Fahrenheit 451 de François Truffaut: Uma sociedade sem memória
Em 1966, François Truffaut, nome maior da nouvelle vague francesa, lança Fahrenheit 451, seu único filme falado em inglês. A história é adaptada do livro homónimo de Ray Bradbury, representando uma sociedade distópica convincente, onde bombeiros do avesso lançam chamas a livros de forma missionária, como quem expurga maus pensamentos.
Livros são inimigos, causam mal estar à consciência. As paredes são revestidas a televisores que tudo informam, os jornais impressos são figurativos e as esposas anestesiam-se como donas de casa no sofá participando da novela. Comprimidos numerados, transfusões de sangue, a amante e a esposa são a mesma pessoa em circunstâncias diferentes.
Guy Montag (Oskar Werner, Jules em Jules et Jim), figura principal, é bombeiro por conforto e leva uma vida pacata, conformada com sua esposa Linda (Julie Christie). Montag nunca leu os livros que queima, no entanto, sabe encontra-los como ninguém.
Cheira-os, apalpa-os, sabe-lhes a forma, o esconderijo ideal, mas desconhece sua essência por completo. Tem medo e comodidade, até ao dia em que conhece Clarisse (também Julie Christie), mulher subversiva, apaixonada por livros que lhe instala a dúvida.
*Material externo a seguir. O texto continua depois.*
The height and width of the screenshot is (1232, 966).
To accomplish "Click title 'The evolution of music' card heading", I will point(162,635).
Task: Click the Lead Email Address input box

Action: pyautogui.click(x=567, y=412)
Porque nunca leu?
Longe de ser o filme mais forte de Truffaut, é uma quebra na tendência, um passo no desconforto com a coragem de quem sabe perder, por isso arrisca. Sua obra é marcada pelo inesperado, por filmes diferentes onde se esmiuça uma linha, uma personalidade, uma independência ímpar que sabe o caminho.
Truffaut foi miúdo rebelde como Antoine Doneil em Les quatre cents coups e quebrou, várias vezes, sua própria tendência como um acossado, como um perseguido pelo conforto que almeja e o conforto que não quer.
Fahrenheit 451, é um filme bem interessante com várias intersecções com a contemporaneidade. Uma fotografia apelativa com a direcção de Nicolas Roeg e várias nuances brilhantes ao estilo de Truffaut. Uma sociedade sem memória, apática no vai e vem do dia-a-dia e que dispensa a dúvida como força que deslinde a ambiguidade da natureza humana.